Set your pieces up on the bench as it was put together. Mark the top edges & number both sides of each joint with same number to keep in order. Do corner #1 first with the mark for the top edge facing towards the center of the jig. The side piece is clamped vertically in the jig & the front piece is clamped on top of the jig both with the inside of your drawer facing up (I assume for example #1 corner is a front corner numbered clockwise or counterclockwise.). After machining joint put back in place on bench. Then do corner #3 placed in jig same as #1 corner. Then machine #2 then #4 on the other side of the jig with your mark for the top edge facing towards the center of the jig. Numbering each corner with same number & marking top or bottom edge will help you keep parts straight. You can even mark which is the side or front or back so you know where to clamp in jig. Mark the top clamp with fronts & backs & the vertical clamp with sides to help you keep them straight. Watch the Woodsmith podcast again & you will probably find tips you missed the first time.


----------



## charmikeb (May 24, 2016)

jlord said:


> Hi,
> For Half-Blind Dovetails the total depth of your bit will be 5/8" from the base plate of your router (3/8" for the joint & 1/4" for the template = 5/8" total) this will get you very close to the sweet spot for the depth you need for the bit. The bit depth stop on the side of the jig might not be accurately set. The bit will protrude 3/8" past the bottom side of the template into your material.
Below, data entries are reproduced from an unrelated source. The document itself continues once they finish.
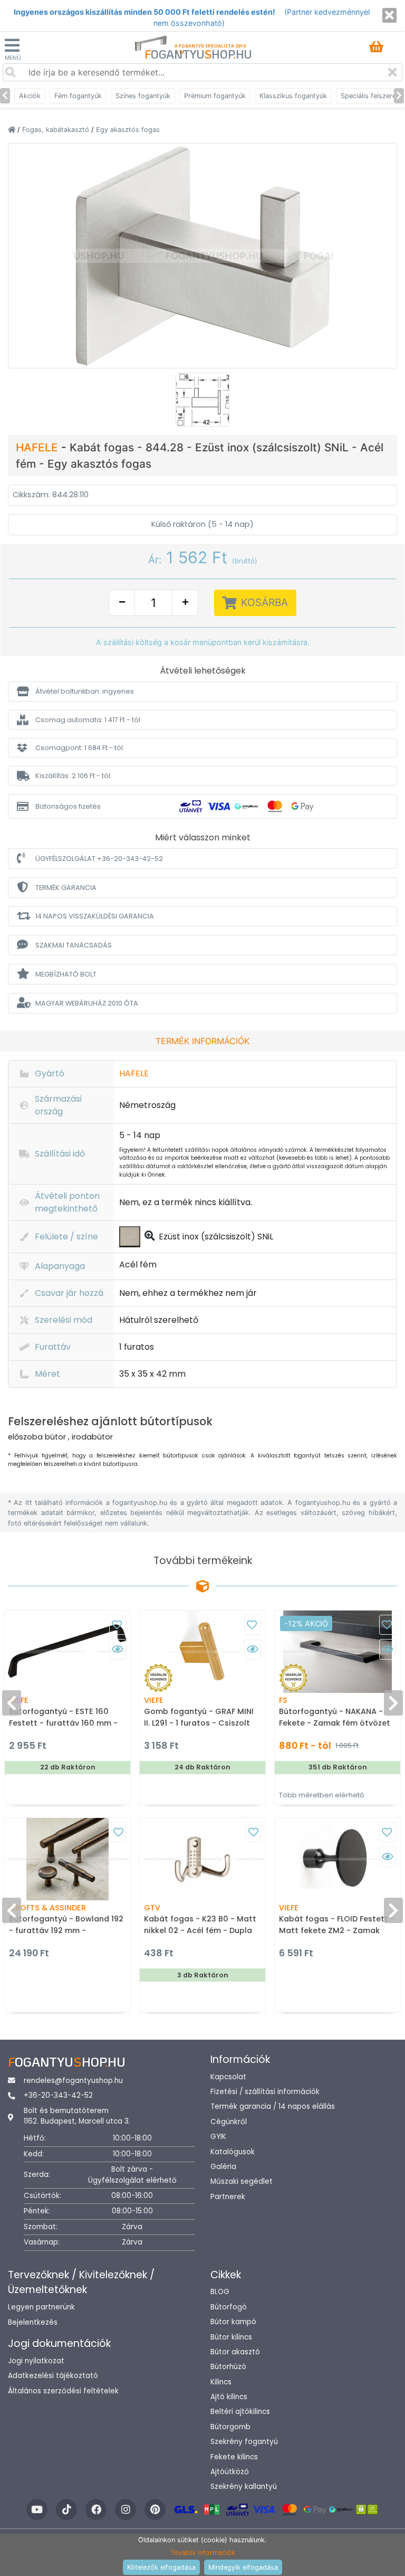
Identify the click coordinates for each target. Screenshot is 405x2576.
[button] (202, 691)
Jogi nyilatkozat (36, 2361)
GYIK (218, 2137)
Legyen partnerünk (41, 2307)
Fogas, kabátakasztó (56, 130)
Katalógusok (232, 2152)
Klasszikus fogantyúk (293, 96)
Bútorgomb (230, 2427)
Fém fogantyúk (78, 96)
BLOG (219, 2292)
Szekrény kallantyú (243, 2487)
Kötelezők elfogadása (161, 2567)
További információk (202, 2552)
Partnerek (227, 2197)
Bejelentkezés (32, 2322)
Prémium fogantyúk (215, 96)
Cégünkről (228, 2122)
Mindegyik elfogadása (243, 2567)
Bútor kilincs (231, 2337)
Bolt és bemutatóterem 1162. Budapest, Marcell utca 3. (77, 2116)
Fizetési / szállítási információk (265, 2092)
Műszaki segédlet (241, 2181)
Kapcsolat (228, 2077)
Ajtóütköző (229, 2472)
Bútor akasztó (235, 2352)
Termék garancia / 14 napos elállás (272, 2106)
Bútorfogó (228, 2307)
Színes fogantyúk (142, 96)
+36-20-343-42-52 (58, 2095)
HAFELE (38, 447)
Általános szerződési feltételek (63, 2391)
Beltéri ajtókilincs (240, 2412)
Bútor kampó (233, 2322)
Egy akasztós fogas (128, 130)
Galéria (223, 2167)
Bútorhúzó (228, 2367)
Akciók (30, 96)
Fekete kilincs (234, 2457)
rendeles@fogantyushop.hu (73, 2081)
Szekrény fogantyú (244, 2442)
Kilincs (221, 2382)
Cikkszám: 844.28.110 (51, 494)
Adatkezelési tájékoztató (53, 2376)
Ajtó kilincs (228, 2397)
Once you have your sweet spot this setup will work on all thickness of material from 1/2" to 1-1/8" as the joint is referenced from the inside of the joint. I have a router that I never adjust unless changing a dull bit for a sharp one.
> 
> Your side pieces will be mounted on the front of the jig vertically & the front & rear pieces on the top of the jig. Insides facing out, outsides facing against the jig. Line them up with the line in the template.
> ...


This is the best explanation/guidance I've come across after lots of looking and lots of dumb responses (sand, screw, keep trying, etc.). Bless you.


----------



## GROOVY (Apr 27, 2008)

Wood grain orientation is important as well 
The bottom picture is wrong way


----------